Student organization extraordinaire Tyler Rantell accomplished a phenomenal feat today, when he became a member of 12 different clubs on campus.
Rantell, a second semester freshman who, as evidenced by the slight wisps of hair on his chin and upper lip has taken No Shave November well into Just Don’t Shave January, said he has finally managed to find time to “branch out a little” during his second semester on campus.
I’ve adapted well to the college life now, and all the free pizza at these meetings is just added motivation to get out there and be socially active,”
A marketing major who is also pursuing a minor in Spanish, Rantell decided to buck the standard and pursue even his vaguest interests instead of just the few he truly enjoyed.
Listen, I don’t want to limit myself. If my interest is piqued or if they’re having Krispy Kreme, you know I’ll be there.”
His precocious ability to interject himself into any conversation and begin offering his opinion has gained notoriety amongst club presidents, many of whom now actively speak in run on sentences so as to deny Rantell the opportunity to interrupt.
“I just really want to help these clubs to the best of my ability,”
said Rantell, modestly expressing his desire to espouse his thoughts on every semi-important matter affecting each club.

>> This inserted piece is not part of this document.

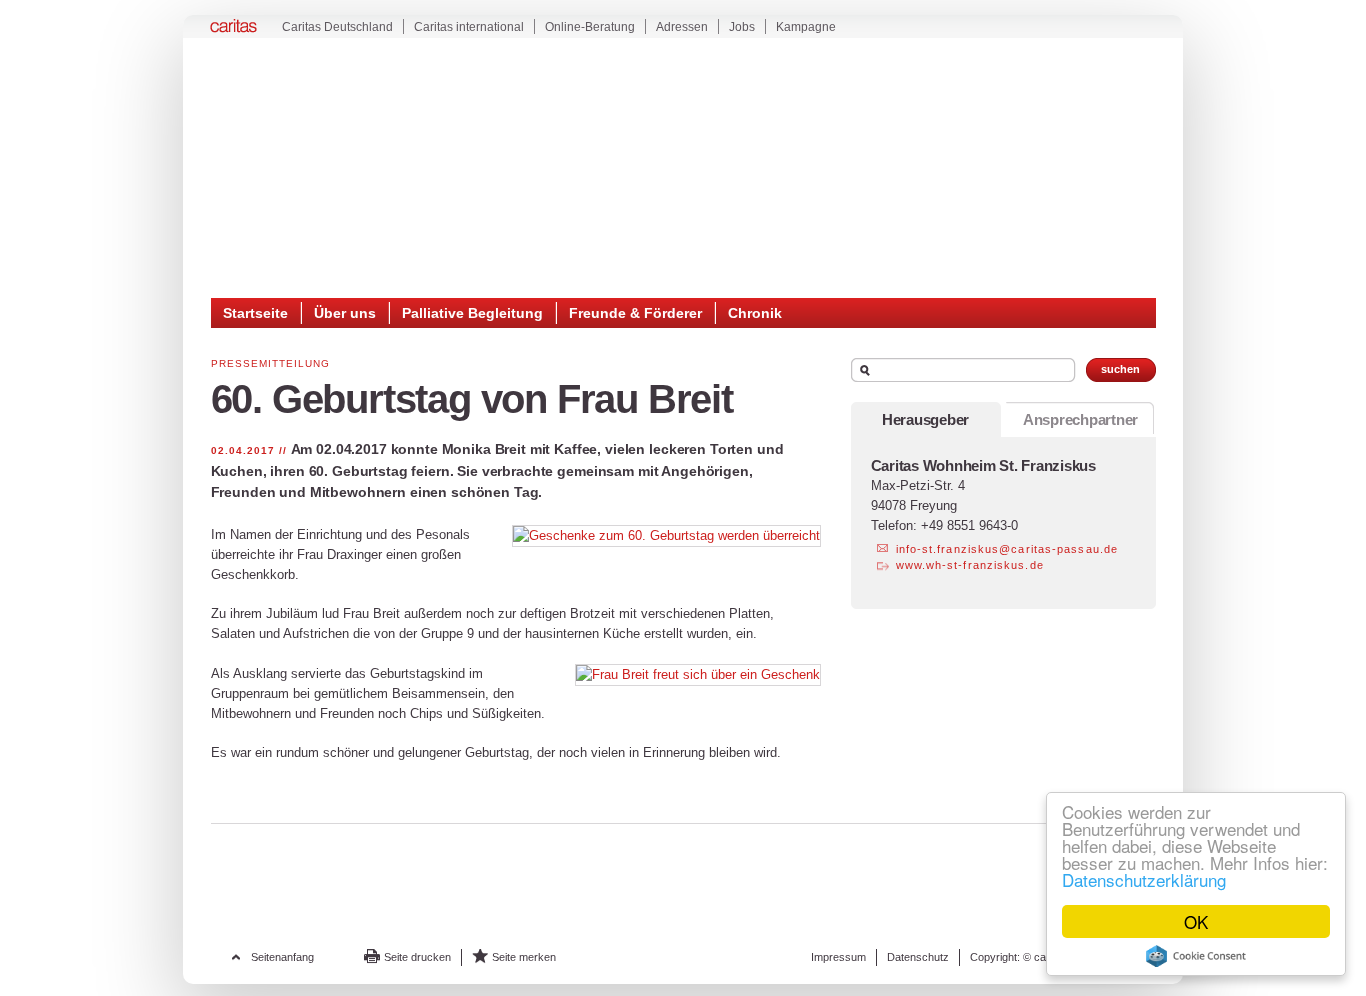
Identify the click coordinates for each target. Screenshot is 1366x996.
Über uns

When asked if there were any student organizations that he would never consider joining, Rantell decried the “audacity of those douchebags over at The Crocodile,” citing their failure to post his article that he spent a full 10 minutes writing.
As of press time, the social butterfly of charitable causes was busy trying to take some time out of his frantic schedule to eat, sleep and style his hair. It is unclear if Rantell was able to accomplish any of these tasks before rushing off to the next meeting.